Stuart Fails to Save the Universe
Elles ne sont pas si nombreuses que cela, les séries qui auront profondément marqué leur époque et laisseront probablement une trace des années, voire des décennies, après la fin de leur diffusion. Qu'on l'aime ou qu'on la déteste, la sitcom The Big Bang Theory fait partie de ces œuvres marquantes pour certaines générations (et chaînes TV qui la diffusent toujours en boucle). Il est d'ailleurs assez étonnant de constater que la chaîne CBS n'a jamais réellement capitalisé sur son petit joyau. Certes, il y a eu le spin off Young Sheldon, puis le spin off du spin off Georgie and Mandy's First Marriage, mais il aura fallu attendre sept ans pour revenir à une nouvelle proposition orientée geek avec Stuarts Fails to Save the Universe.
Comics de répétition
Dans cette dernière, dont la première saison se cantonne à 10 épisodes de 20 minutes, il est question de retrouver Stuart Bloom, le propriétaire de la boutique de comics que fréquentent souvent Leonard, Sheldon et les autres. Accompagné de sa petite amie Denise, de son ami Bert et de Barry Kripke, notre héros malgré lui va se voir charger de rétablir la réalité et de sauver l'univers. À l'aide de l'appareil conçu par Leonard et Sheldon à l'origine de cette crise, nos héros vont donc voyager à travers des versions alternatives de l'existence.
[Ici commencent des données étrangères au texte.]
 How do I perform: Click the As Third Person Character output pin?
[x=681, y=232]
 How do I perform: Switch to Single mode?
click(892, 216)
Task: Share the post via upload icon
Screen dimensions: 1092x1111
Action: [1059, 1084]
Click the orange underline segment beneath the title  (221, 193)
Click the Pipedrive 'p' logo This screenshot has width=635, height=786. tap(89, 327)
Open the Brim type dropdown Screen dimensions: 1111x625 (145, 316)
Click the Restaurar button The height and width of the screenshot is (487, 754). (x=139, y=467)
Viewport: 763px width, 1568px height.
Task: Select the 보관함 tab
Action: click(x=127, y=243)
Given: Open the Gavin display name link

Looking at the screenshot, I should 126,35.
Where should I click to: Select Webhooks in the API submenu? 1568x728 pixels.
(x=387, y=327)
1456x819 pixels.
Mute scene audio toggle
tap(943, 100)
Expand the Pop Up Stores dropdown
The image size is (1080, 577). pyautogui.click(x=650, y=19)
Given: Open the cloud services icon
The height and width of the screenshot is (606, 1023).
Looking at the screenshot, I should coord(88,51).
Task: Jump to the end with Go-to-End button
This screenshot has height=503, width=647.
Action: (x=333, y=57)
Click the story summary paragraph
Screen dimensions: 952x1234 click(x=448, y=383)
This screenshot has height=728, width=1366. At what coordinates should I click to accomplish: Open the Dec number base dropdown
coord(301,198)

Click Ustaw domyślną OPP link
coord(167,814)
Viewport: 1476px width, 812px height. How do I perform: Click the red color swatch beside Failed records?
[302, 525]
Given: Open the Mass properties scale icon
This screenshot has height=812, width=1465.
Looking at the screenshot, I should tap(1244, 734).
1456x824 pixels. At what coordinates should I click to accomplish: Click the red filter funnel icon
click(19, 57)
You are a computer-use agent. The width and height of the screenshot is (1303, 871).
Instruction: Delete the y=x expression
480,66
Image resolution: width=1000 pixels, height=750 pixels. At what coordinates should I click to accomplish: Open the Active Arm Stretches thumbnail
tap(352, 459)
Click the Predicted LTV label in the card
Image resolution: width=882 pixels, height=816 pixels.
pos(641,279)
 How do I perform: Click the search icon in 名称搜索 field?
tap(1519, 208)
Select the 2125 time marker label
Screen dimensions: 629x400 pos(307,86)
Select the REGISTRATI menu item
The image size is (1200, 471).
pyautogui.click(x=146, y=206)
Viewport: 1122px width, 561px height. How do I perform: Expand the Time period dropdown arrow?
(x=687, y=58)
Stuarts Fails to Save the Universe choisit de changer d'univers à chaque épisode, permettant de varier les genres et les plaisirs (post‑apo, magie, hôpital psy, ou des choses plus bêtes…). Cela nous prive aussi de véritable fil rouge, mais après tout, nous sommes dans une courte sitcom. Embrassant volontairement un côté assez cheap qui rappelle parfois Future Man, Twisted Metal et évidemment The Big Bang Theory, le show s'assume comme un divertissement qui ne vole pas très haut. Rarement très originale malgré la multiplication des situations, la série est aussi modeste que les personnages de second plan de la série mère.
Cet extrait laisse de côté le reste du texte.